I do think a dry suit is best for cold water. I also think the wader myth needs to die. I can swim just fine in mine but body shape and physical ability can change all that too. 

I have surfed up to 6 hrs in COLD conditions but I'm usually very active during surf sessions. When I Stand up paddle in the cold weather it doesn't take very long to get cold because there's no water in the suit to keep u warm. 

It still all depends on what you are comfortable in.


----------



## fish militia

For simple discussions sake.

If a pair of waders were to fill completely full of water the negative buoyancy would not be great enough to pull a person under that is wearing a PFD. Never happen.

If a wet suit was best for open air exposure then you would see the guys on Deadliest Catch wear nothing but under their Grundens. It would make more sense then wearing several layers of additional weight for a 20 hour work day. Those fellas get wet almost non stop by frigid (artic) water in frigid (artic) air temps.

When speaking of sinking a kayak.. I revert back to what I said..no one has any business kayak fishing alone in frigid water. But no matter what you were wearing in frigid water if your boat sank and you were any distance from shore..You are going to be in trouble. Same applies of the yak got away from you.

I know I watched Matt Shepard fall out of his kayak while we were offshore in his waders and raincoat. He got a little wet down inside and he continued to fish for sometime. His waders and raincoat acted as a wind block and thermal insulator. He wouldn't have been able to do this in wet suit in the dead of December when the NW winds were cranking and we were chasing blackfin tuna.

I know that I filmed with Russell on a few occasions in the dead of winter, while he was wearing a full suit ( hood, booties, gloves) and the second he climbed out of the water ( after only being in about 10 mins ) he beelined for the parlor to strip his gear off, so he didn't freeze to death. His own words.

I've been at Kiptopeke State Park night fishing for striper when the air temp plumeted on us and were causing the moisture on our boats to freeze into a quarter inch sheet. My waders and a couple proper layers provided ample warmth and protection..even if I had hit the water.

Now the dry suit unarguably is the safest of them all.

But waders are the most versatile of them all and allows one to adjust to the air and water temps around them, while offering plenty of protection.

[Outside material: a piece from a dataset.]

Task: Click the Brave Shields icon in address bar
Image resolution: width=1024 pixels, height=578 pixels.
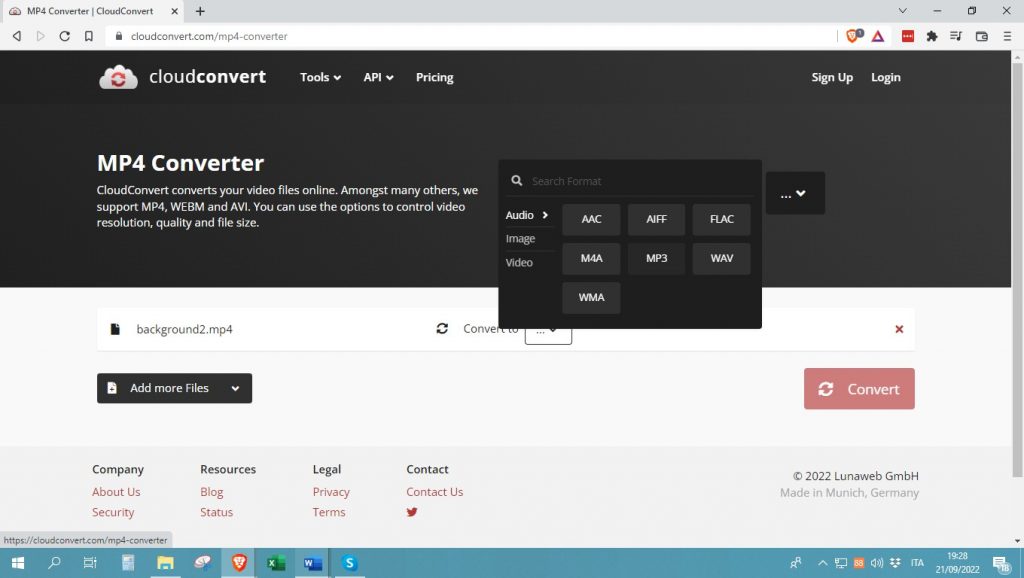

I am not looking from afar..I am speaking from my own experiences.


----------



## JAM

Like I said to each his Own... Never Said you would die in them, but from having watched the Surfers, I want the WetSuits Swimming ability long term...

The Key to me anyways is to stay in the boat... The WetSuit is to be able to Swim Home if I have to.. An emergency thing... Plenty warm when Dry and not bad when wet...With that and my PFD I could last for several hours out there, while God Forbid, I wait for rescue, or swim home... 

Quick Dunks sure its all good in the Waders and DryTop, extended period of Time in the water... I know what I'd be in... DrySuit is my Number one choice, but for as little cold water that I do the WetSuit my number 2... 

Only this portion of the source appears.